§ Texte fourni:
Le rebond des bons du Trésor américains (-40 pb) a favorisé la duration en Amérique Latine et en Asie, où l’activité économique et l’inflation continuent toujours de fléchir. Les spreads de taux se sont resserrés de 38pb en Colombie, devant le Brésil, le Mexique, l’Indonésie et la Malaisie, où les spreads se sont tous contractés de -20 pb. Les taux ont sous-performé au Chili (+13 pb) et en Hongrie (+9 pb).

Avec un rendement de 5 %, la dette émergente en devises locales se compare favorablement aux autres segments obligataires, surtout compte tenu de la trêve dans la guerre commerciale sino-américaine et des signes de reprise de la croissance mondiale. A moyen terme, la dette émergente devrait aussi bénéficier de l’amélioration des fondamentaux, des perspectives d’inflation modérée et d’une politique monétaire accommodante au niveau mondial. Sur un horizon de douze mois, la dette émergente en devises locales devrait générer un rendement d’environ 6 %, avec un gain seulement marginal des devises émergentes (1 %) compte tenu de perspectives mondiales légèrement plus élevées.

§ Données recueillies:
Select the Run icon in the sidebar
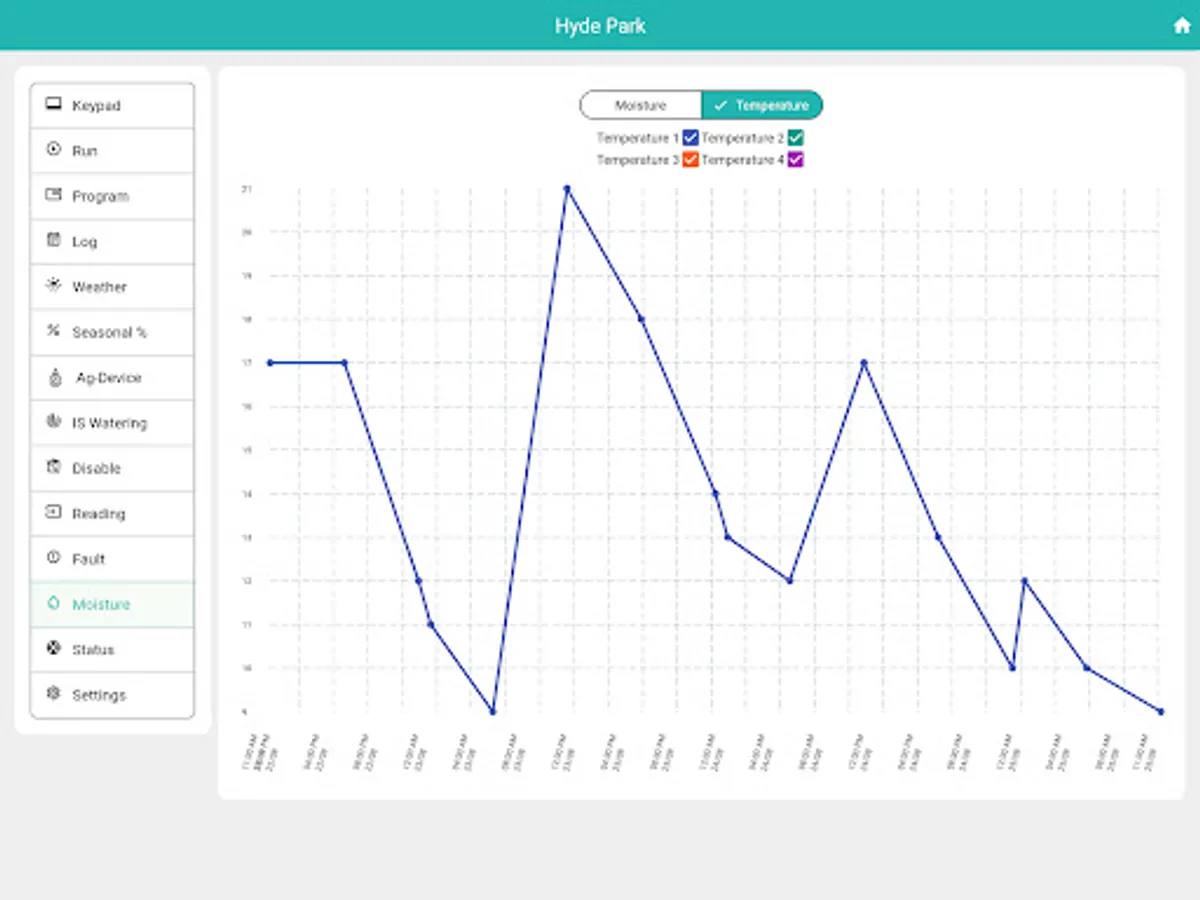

§ Travail demandé: Recopiez sans rien changer le passage du texte sur la dette émergente compris entre « Avec un rendement » et « légèrement plus élevées. », ces deux bornes incluses. La liste ci-dessus ne joue aucun rôle ici.

§ Réponse rédigée:
Avec un rendement de 5 %, la dette émergente en devises locales se compare favorablement aux autres segments obligataires, surtout compte tenu de la trêve dans la guerre commerciale sino-américaine et des signes de reprise de la croissance mondiale. A moyen terme, la dette émergente devrait aussi bénéficier de l’amélioration des fondamentaux, des perspectives d’inflation modérée et d’une politique monétaire accommodante au niveau mondial. Sur un horizon de douze mois, la dette émergente en devises locales devrait générer un rendement d’environ 6 %, avec un gain seulement marginal des devises émergentes (1 %) compte tenu de perspectives mondiales légèrement plus élevées.